Private auto travel has long since become the norm for Americans, but back in 1912 it was still being viewed with caution. The park regulations noted,
No automobiles will be permitted within the metes and bounds of the Glacier National Park unless the owner thereof secures a written permit from the superintendent or his representative.
Speed will be limited to 6 miles per hour, except on straight stretches where approaching teams, saddle horses, and pack trains will be visible, when, if none are in sight, this speed may be increased to the rate indicated on signboards along the road. In no event, however, shall it exceed 15 miles per hour.
Horses have the right of way, and automobiles will be backed or otherwise handled, as necessary, so as to enable horses to pass with safety.
Some of the classic park hotels that are still in use today were relative newcomers to the scene in 1920, but rates—and the amenities that were featured—definitely reflect a different era:
GLACIER PARK HOTEL. Located at Glacier Park Station, on the main line of the Great Northern Railroad; 200 rooms, accommodations for over 400 people; electric lighted, steam heated, running water, rooms with private bath, cuisine and service of highest order, plunge pool, shower baths, sun parlor, open camp fire in lobby, lounging and music room. Large verandas face the mountains of Glacier Park.

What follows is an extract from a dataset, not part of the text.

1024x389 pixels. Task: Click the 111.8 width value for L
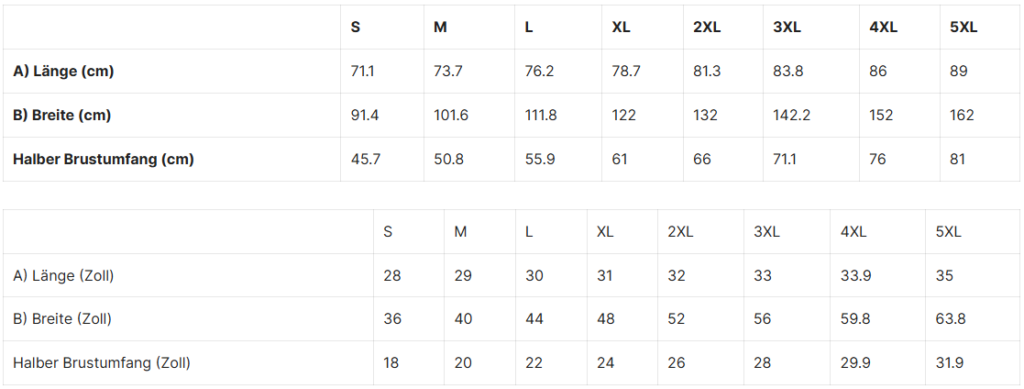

NEW MANY GLACIER HOTEL. Beautifully located on the east shore of Lake McDermott, 55 miles north of Glacier Park Hotel, on scenic automobile highway. Automobile stage service to and from Glacier Park Station daily. This hotel contains accommodations for upward of 500 guests; electric lighted, steam heated, running water, rooms with private bath; dining service the same high standard as at Glacier Park Hotel; open camp fires in lobby.

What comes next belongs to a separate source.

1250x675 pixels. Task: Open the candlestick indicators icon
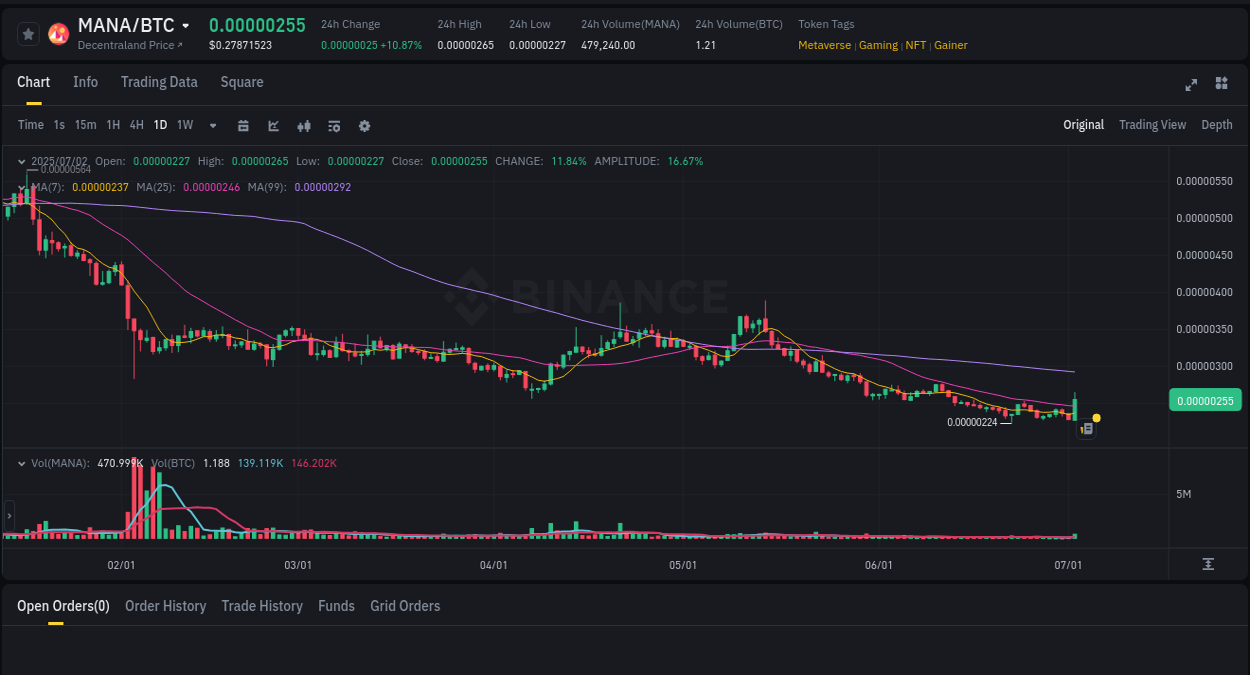(x=304, y=125)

Authorized Rates at Glacier Park and Many Glacier Hotels.
Rooms without bath, including meals, American plan, per day, per person, $5 and $5.50.
Rooms, with bath, including meals, American plan, per day, per person, $6, $7, $8, $9, and $10.
Meals only: Breakfast, $1; lunch, $1.25; dinner, $1.25.
Not everyone who visited the park chose to stay in a hotel for his entire stay, and the park publication encouraged visitors to get outdoors. A section titled "Advantages of Camping Out" noted:
It is to the more leisurely traveler, however, that comes the greater joy. He who travels from hotel to chalets, from chalets to hotel, and then, having seen the things usually seen, engages a really competent guide, takes horses and camping outfit, and embarks upon the trails to wander and to linger where he will, is apt to find a month or more in Glacier National Park an experience wonderfully rich in knowledge and in pleasure.
Notwithstanding the excellent equipment of the Saddle Horse Co., such an experience is not unadventurous. Once off the excellent trails in the developed part of the park, the trails are little better than the original game trails. Unimproved wilderness is as rough in Glacier National Park as anywhere else. But compensations are many. Wild animals are more frequent and tamer, fishing is finer, and there is the joy, by no means to be despised, of feeling oneself far removed from human neighborhood. On such trips one may venture far afield, may explore glaciers, may climb divides for extraordinary views, may linger for the best fishing, may spend idle days in spots of inspirational beauty.
The Saddle Horse Co., provides excellent small sleeping tents and a complete outfitting of comforts. But insist on two necessities—a really efficient guide and a Government contour map. Learn to read the map yourself, consult it continually, and Glacier is yours.
City dwellers with little or no experience in the "wilds" need not worry about deciding what attire would be appropriate for their adventure. A section titled, "How to Dress" suggested:
As a rule tourists are inclined to carry too much. A very inexpensive and simple outfit is required—old clothes and stout shoes are the rule. For a week's to two weeks' trip, either afoot or horseback, the following list is about all that is required:
1 suit of old clothes.
1 sweater or mackinaw wool jacket. .
2 suits of wool underwear (medium weight). .
3 pairs of wool socks (heavy).
1 pair of stout lace shoes or hunting boots.
1 pair of canvas leggings (if shoes are worn).
2 pairs of cotton gloves
1 old felt hat
1 rubber blanket or raincoat, if on walking tour
Waterproof slickers are furnished free with saddle horses.
The above, together with toilet articles, will go in a compact bundle and can be put in haversack or bag. Women should have either stout shoes or boots and riding trousers or short divided riding skirts.
Finally, for those who were worried about staying in touch with the office during their trip to Glacier ... no problem:
Telegrams may be sent to all parts of the world from Belton and Glacier Park. All hotels will send and receive telegrams by telephone connection with these offices.
The good ol' days? In some ways, maybe so!